Abutres rondam monumento a Martí

Sem dúvida alguma, a guajira mais famosa de Cuba é ‘Guantanamera’. De tanto tocar no mundo inteiro, transformou-se para muita gente em uma música mala, tal qual aquelas do Geraldo Azevedo que são executadas obrigatoriamente nos barzinhos com som ao vivo, voz e violão, de Maceió. Daí, ninguém passa a nem prestar atenção no que ouve, perdendo a oportunidade se aprofundar na eventual mensagem da canção. Bom… guajira eu sabia que é um dos estilos musicais cubanos, guantanamera é algo ou alguém que vem de Guantánamo, no extremo leste da ilha. Mas somente já em Cuba fui descobrir que a letra da canção famosa foi retirada de versos de um poema de José Martí, vendo-a escrita nas paredes do memorial ao poeta, na capital do pais. Tendo oportunidade e interesse de me aprofundar nessa questão, deu pra entender por que essa música é tão importante pra os cubanos, se transformando numa espécie de hino informal.

José Martí é herói de primeira grandeza da nação. Antes de qualquer outro, seu nome é o primeiro a ser cogitado para ser colocado em ruas, escolas, hospitais ou o que mais merecer uma placa a ser fixada em Cuba. Martí foi o principal dos revolucionários idealizadores da independência e brigou até a morte na guerra de Cuba contra a colonizadora Espanha, no apagar das luzes do século XIX. A luta continuou após o seu desaparecimento. Quando a vitória cubana era irreversível, os Estados Unidos, oportunistamente, entraram na guerra. O roteiro final desse conflito não é dos mais criativos. Pra entrar nessa guerra, os americanos se aproveitaram da desculpa de ter ocorrido um suposto ataque ‘terrorista’ a um dos seus navios que voou pelos ares na Baía de Havana. Em represália, os ianques detonaram outros barcos dos espanhóis, que, já em clima de fim de festa, bateram em retirada dando a parada como perdida. Os americanos a partir daí começaram a vender a idéia que foram os libertadores de Cuba, e, já na primeira constituição do novo país independente, fizeram os cubanos engolirem descendo quadrado a famigerada Emenda Platt, que, em poucas palavras, dava aos Estados Unidos direito de intervir na hora que achassem necessário, da maneira que lhes aprouvesse, nos assuntos de Cuba. De brinde, ainda exigiam para uso por tempo indeterminado uma área em Guantánamo, ponto estratégico no Caribe, onde montaram a base militar que mantêm firme desde então e foi o parque de diversões dos torturadores da era Bush.

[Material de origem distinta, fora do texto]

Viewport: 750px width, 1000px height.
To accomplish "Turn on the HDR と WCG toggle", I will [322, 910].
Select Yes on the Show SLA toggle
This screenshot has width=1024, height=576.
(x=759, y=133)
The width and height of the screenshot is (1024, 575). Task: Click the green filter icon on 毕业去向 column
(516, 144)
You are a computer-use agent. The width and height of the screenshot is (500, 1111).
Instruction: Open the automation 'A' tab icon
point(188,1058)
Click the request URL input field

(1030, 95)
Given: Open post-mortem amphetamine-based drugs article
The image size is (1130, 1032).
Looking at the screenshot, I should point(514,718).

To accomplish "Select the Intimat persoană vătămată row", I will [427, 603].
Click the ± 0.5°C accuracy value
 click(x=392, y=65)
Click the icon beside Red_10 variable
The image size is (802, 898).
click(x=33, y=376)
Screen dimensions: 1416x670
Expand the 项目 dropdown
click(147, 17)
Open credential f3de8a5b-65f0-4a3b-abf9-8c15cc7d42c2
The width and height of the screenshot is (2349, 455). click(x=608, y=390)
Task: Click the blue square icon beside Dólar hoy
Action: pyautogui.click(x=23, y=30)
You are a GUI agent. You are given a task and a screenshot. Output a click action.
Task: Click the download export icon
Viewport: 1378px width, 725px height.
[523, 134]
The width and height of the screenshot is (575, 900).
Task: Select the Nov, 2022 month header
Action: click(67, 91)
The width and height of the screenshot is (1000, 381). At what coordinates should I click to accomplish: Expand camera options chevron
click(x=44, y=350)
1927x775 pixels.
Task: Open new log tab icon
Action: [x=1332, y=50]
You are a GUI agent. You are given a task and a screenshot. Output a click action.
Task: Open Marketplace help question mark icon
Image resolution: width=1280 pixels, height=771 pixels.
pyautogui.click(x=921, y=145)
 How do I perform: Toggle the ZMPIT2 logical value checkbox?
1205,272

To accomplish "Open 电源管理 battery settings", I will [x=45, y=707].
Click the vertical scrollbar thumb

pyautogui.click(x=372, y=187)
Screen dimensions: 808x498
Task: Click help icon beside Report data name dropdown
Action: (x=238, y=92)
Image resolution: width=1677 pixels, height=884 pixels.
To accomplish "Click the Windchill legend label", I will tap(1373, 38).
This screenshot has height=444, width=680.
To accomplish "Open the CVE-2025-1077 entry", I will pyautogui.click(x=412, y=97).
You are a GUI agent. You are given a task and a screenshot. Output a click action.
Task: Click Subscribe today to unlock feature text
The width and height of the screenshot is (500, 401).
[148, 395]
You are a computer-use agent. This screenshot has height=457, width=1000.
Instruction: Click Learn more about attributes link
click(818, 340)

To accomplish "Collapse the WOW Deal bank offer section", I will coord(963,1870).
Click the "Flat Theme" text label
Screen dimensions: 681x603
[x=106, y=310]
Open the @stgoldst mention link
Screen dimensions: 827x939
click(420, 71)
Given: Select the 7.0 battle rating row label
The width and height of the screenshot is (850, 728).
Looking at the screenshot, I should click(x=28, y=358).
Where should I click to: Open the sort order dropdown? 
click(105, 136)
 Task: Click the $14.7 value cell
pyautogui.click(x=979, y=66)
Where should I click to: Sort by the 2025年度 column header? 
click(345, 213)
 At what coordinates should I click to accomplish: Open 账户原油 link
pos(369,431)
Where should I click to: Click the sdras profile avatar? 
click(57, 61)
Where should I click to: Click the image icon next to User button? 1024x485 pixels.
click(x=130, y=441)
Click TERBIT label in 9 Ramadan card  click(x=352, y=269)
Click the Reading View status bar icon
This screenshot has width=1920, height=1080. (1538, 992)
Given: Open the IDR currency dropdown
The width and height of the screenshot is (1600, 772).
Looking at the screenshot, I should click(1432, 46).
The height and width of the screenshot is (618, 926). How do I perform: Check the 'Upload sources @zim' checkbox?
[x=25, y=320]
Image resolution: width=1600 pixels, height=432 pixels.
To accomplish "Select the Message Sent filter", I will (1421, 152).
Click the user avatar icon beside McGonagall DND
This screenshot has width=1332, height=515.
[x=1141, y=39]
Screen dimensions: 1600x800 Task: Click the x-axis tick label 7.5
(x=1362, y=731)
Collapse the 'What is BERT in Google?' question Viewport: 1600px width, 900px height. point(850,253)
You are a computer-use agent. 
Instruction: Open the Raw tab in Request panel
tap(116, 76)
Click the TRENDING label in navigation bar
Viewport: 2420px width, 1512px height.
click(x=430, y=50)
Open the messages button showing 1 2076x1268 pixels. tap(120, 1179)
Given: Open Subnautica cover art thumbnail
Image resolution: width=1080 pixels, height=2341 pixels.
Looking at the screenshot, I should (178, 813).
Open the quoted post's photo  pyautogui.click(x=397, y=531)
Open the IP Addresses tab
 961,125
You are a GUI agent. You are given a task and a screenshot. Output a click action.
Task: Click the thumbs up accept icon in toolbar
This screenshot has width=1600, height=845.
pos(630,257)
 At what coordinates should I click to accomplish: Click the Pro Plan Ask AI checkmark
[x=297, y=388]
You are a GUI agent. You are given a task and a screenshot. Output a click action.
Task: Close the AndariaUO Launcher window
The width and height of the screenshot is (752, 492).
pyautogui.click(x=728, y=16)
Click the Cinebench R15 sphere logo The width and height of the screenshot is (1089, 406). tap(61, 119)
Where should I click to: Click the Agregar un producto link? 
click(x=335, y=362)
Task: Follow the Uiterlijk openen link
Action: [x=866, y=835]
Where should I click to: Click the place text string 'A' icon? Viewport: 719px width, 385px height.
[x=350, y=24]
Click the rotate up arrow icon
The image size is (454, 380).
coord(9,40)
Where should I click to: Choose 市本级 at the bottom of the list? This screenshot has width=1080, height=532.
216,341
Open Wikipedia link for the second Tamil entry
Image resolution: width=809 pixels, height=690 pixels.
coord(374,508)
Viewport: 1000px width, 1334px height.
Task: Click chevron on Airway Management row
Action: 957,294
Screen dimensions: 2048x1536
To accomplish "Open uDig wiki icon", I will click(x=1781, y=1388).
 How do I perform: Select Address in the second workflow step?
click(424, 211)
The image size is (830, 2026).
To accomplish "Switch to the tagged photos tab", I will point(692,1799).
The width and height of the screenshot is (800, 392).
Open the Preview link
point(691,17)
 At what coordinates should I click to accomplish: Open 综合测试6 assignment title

Che imortalizado na fachada o Ministério do Interior

Ele desistiu de esperar um leitor do Granma

No monumento- museu a Martí, a história da independência e revolução cubana é contada pondo-se de lado essa participação especial dos imperialistas do norte. Junto aos salões que expõem a vida de Martí e sua luta, há um outro dedicado ao segundo personagem mais cultuado pelos cubanos: Che Guevara. A imagem do guerrilheiro é tratada com a devida reverência na Ilha. Enquanto que no resto do mundo aquela foto famosa do
revolucionário pode ser vista estampando até biquínis, lá foi reproduzida em bela estilização na fachada do ministério do Interior, que fica justamente em frente ao monumento a Martí. Minha dúvida fica em relação a Fidel. O fim de sua estada no poder e do regime que comandou por quase 50 anos tem feições melancólicas. A maioria das fotos dele que vi nas paredes de casas, bares ou padarias – nunca em repartições ou prédios públicos, por proibição oficial -, já estavam desbotadas. Em alguns lugares já foi até substituída por uma outra de Hugo Chávez. No caso de uma inexorável mudança política no país, tenho dúvida que no futuro abram mais um salão no memorial para deixar Fidel em destaque proporcional a Che e Martí.